Les compagnies aériennes se tournent vers les spécialistes pour se rassurer. L’actualité du mois d’août et celle de septembre, marquée aux USA par des déclarations de faillite en prévision du réaménagement de l’article 11 et plus près du Maroc, en Europe, par des risques de faillite, montre que l’après 11septembre 2004 reste toujours à dessiner.
En 2005, le carburant est devenu le problème fondamental des compagnies aériennes. Les surcharges dues au carburant, conjuguées aux ajustements de tickets font aujourd’hui du pilotage d’une compagnie aérienne un exercice d’équilibriste. L’horizon est loin d’être dégagé. D’où le recours aux spécialistes pour comprendre le pourquoi de ces hausses vertigineuses et prévoir à temps les points d’inflexion de la crise.
L’analyse donnée dans ce cadre par Pierre Terzian, lors de la rencontre initiée par la Royal Air Maroc, lundi 26 septembre 2005, sur «La géopolitique et le prix du pétrole», tente de dégager une éclaircie. Une réponse à «à quand la retombée?» que se posent toutes les compagnies de transport obligées d’une part de rester en vol et d’autre part de ne pas trop solliciter le client, lequel ne s’est jamais senti aussi roi avec la panoplie d’offres allant des low cost aux avions bus. Dans son intervention, le patron de Petrostratégies a d’abord fait défiler les chiffres. Le marché est caractérisé par des réserves abondantes mais dominées par un petit nombre de pays.
Les estimations datant de 2005 font état de 1 300 milliards de barils détenues à 70% par l’OPEP. L’influence du Moyen-Orient est loin de s’estomper de l’avis de M. Terzian qui, s’appuyant sur les prévisions des spécialistes de l’Agence internationale de l’énergie atomique, prévoit des parts de marchés passant de 31% en 2004 à 45% à l’horizon 2030. La production est par contre moins concentrée que les réserves mais avec le tiers concentré aux USA. Estimée en tonnes par tête d’habitants, la consommation fait ressortir d’énormes disparités.
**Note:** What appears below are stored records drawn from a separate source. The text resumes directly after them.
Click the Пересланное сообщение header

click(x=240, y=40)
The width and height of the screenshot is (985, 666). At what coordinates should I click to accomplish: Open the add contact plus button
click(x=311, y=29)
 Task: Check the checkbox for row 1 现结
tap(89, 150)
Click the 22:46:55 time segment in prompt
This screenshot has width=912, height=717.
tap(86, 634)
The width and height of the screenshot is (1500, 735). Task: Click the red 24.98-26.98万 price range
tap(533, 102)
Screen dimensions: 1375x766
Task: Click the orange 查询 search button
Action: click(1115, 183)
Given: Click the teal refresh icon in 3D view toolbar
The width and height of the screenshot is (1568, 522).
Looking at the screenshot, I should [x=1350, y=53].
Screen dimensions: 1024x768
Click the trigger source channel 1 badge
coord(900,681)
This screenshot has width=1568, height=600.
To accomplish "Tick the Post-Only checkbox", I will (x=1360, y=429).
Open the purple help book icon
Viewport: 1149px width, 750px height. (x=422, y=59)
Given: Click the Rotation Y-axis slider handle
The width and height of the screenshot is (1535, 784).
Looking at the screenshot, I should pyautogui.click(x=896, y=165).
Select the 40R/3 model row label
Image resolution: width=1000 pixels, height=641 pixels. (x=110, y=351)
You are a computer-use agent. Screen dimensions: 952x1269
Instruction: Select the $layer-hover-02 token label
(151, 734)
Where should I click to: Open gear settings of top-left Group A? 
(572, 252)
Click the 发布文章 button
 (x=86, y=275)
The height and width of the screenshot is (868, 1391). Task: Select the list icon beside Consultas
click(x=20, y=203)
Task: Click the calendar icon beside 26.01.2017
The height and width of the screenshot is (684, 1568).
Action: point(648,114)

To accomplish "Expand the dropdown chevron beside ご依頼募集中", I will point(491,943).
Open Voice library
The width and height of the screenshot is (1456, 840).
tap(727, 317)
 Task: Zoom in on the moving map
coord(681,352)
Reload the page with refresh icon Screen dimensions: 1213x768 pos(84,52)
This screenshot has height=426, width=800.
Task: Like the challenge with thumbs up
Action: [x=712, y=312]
En Asie, en Europe, en Afrique et en Amérique du Sud, le ratio varie entre 0 et 0,75, loin des 3 points de l’Amérique du Nord et des 2,25 de l’Europe Occidentale. Vu la configuration du marché, l’OPEP est loin d’être le seul maître du jeu. D’autres facteurs comme les fluctuations de la demande, le mouvement des stocks, la perception du marché, les incertitudes de la géopolitique et les marchés financiers du pétrole influent largement sur la donne. La demande mondiale est passée de 660 000 barils/jour entre 2003 et 2004 à 2 220 000 entre 2003 et 2004 avec un bond de géant pour la Chine.
L’empire du milieu est ainsi passé de 230 000 barils à 700 000 entre les deux périodes. Par conséquent, selon le professeur, il y a eu une rupture entre le cycle de l’offre et le cycle de la demande et une quasi-disparition de la capacité de secours de l’OPEP : «le baril d’assurance devient inférieur au baril de risque ». L’on note par ailleurs des tensions dans les capacités de transport et des pénuries dans le raffinage. Pour le professeur, avec la hausse de la demande en Chine et en Inde, «plus rien ne sera pareil ». Car d’après son analyse, «le réveil de ces deux géants dépasse de très loin le problème pétrolier ». En termes réels, les prix de pétrole sont restés faibles.